▶ **What this task involves**
Note how many lines in these entries contain "marker", and reply with that number alone.

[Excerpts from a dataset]
····················

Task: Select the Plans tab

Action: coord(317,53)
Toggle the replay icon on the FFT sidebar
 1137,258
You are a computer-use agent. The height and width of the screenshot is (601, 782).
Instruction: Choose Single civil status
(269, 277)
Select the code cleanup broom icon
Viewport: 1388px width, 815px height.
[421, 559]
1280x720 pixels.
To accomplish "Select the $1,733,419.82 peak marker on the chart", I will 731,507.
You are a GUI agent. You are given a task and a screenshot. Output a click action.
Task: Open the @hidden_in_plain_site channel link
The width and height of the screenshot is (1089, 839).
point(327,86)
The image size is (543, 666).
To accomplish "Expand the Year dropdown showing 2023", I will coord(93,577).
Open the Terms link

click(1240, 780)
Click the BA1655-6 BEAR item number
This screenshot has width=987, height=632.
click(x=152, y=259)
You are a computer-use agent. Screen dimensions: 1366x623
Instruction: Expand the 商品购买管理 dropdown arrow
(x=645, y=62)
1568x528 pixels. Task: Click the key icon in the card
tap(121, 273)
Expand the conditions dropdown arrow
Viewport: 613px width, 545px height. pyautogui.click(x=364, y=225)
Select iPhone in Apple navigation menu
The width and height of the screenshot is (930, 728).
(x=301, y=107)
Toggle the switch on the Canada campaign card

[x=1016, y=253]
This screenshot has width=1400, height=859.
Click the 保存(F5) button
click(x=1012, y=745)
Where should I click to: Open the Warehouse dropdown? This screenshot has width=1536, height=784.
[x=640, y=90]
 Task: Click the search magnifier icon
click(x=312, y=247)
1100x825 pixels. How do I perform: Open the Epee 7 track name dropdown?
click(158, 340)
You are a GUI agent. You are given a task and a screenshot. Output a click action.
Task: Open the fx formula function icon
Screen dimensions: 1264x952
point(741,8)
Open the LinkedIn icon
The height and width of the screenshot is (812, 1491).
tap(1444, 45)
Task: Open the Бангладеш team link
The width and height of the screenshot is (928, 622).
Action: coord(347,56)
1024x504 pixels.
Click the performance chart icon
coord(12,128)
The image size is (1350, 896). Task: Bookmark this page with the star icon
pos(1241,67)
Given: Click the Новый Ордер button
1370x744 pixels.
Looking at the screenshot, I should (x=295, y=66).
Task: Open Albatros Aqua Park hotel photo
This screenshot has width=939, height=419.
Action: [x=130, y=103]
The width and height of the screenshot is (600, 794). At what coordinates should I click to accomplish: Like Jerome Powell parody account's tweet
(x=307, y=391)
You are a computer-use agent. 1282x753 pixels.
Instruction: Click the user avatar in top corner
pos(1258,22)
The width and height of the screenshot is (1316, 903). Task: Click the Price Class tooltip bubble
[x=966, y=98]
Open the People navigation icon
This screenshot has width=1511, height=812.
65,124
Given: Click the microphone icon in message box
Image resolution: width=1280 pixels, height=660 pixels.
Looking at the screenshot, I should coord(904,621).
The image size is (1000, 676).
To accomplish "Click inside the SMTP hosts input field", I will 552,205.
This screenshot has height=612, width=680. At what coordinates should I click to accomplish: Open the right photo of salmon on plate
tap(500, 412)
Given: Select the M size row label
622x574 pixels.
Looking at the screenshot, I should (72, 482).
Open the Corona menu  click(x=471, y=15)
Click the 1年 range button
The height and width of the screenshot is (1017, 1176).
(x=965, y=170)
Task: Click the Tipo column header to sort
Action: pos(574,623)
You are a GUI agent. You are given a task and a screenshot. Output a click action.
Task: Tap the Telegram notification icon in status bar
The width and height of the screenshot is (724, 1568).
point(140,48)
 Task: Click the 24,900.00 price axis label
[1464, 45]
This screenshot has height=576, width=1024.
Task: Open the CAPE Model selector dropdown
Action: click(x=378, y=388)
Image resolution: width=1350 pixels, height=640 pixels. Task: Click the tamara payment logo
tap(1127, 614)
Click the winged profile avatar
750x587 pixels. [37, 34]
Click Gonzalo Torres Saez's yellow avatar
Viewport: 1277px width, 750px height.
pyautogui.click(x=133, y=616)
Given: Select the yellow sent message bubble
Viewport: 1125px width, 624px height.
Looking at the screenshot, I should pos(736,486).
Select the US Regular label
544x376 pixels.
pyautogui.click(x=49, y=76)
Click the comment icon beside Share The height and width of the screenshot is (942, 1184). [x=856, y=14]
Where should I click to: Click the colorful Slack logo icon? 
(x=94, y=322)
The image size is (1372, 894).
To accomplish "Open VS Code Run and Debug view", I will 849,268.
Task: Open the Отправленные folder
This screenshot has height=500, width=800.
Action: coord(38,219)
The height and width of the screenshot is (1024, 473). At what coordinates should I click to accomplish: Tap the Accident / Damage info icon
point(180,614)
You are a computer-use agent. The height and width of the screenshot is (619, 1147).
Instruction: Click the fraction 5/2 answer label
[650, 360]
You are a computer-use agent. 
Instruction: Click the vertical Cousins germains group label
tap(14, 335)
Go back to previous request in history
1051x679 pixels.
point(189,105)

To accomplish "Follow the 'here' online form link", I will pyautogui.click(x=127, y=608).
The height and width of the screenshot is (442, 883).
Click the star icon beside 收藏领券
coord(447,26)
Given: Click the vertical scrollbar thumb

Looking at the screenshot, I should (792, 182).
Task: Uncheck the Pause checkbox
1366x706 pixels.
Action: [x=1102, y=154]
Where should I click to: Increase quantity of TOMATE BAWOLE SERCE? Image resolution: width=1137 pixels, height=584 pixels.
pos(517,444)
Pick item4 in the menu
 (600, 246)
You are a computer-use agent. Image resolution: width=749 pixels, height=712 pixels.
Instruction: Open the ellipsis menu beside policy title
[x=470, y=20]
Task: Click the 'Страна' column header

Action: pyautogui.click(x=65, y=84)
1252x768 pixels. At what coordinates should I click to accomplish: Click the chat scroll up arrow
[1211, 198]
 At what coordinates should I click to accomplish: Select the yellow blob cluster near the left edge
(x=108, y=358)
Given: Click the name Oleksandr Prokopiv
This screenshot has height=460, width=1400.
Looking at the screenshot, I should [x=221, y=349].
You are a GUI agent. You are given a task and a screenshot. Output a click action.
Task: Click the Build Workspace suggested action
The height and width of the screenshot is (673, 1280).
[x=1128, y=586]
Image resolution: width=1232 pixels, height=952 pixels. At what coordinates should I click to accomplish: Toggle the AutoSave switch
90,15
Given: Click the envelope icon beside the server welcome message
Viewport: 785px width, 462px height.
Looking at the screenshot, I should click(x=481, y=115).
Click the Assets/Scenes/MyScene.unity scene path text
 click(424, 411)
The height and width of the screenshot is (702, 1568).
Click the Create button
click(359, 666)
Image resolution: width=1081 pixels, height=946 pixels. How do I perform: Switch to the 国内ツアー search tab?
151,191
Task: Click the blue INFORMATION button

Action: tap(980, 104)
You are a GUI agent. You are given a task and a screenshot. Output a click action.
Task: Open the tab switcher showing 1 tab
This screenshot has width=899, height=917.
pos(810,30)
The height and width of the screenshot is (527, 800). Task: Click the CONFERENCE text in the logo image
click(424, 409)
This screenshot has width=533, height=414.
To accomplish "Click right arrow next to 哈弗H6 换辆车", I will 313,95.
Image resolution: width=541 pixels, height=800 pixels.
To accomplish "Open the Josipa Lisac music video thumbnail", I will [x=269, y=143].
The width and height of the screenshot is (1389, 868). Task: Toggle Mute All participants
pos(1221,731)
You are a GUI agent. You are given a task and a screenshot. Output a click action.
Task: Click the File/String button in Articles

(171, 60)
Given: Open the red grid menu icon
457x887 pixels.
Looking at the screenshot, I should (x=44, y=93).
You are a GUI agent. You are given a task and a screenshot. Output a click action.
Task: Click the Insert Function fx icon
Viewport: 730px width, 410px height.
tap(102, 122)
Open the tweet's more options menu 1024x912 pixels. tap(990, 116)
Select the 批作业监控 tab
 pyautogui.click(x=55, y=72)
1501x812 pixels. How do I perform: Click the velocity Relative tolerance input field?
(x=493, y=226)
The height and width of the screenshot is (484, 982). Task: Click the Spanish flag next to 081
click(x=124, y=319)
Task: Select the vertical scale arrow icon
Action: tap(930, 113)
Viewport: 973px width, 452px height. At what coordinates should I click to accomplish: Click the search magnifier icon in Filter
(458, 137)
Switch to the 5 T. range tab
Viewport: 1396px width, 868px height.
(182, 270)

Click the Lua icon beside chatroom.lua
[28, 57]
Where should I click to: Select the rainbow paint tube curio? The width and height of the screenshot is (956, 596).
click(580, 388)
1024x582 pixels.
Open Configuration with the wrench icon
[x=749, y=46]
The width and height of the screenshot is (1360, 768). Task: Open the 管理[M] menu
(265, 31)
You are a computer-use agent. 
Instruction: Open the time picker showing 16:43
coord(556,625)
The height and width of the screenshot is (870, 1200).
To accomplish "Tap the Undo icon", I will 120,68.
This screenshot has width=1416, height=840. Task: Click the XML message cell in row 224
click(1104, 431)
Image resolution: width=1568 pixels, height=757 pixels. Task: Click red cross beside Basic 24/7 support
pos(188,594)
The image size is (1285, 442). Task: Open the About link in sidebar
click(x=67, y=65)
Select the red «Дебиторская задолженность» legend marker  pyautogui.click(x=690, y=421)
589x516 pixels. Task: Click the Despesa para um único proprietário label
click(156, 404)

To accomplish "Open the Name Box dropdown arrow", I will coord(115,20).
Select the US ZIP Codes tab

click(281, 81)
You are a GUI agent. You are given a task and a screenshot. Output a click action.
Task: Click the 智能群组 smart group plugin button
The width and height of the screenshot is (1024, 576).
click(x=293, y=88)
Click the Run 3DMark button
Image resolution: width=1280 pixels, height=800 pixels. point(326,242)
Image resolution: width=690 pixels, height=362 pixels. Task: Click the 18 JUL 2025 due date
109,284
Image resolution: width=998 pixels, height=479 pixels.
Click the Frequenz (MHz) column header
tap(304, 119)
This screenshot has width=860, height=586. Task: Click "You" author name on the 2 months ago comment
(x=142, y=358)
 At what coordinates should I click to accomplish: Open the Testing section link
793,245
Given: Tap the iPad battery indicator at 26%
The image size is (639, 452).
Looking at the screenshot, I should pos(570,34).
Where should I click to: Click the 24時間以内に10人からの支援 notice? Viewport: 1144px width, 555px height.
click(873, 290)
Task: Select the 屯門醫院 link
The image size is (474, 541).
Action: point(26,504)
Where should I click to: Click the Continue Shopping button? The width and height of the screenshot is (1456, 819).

····················

▶ **The answer**
2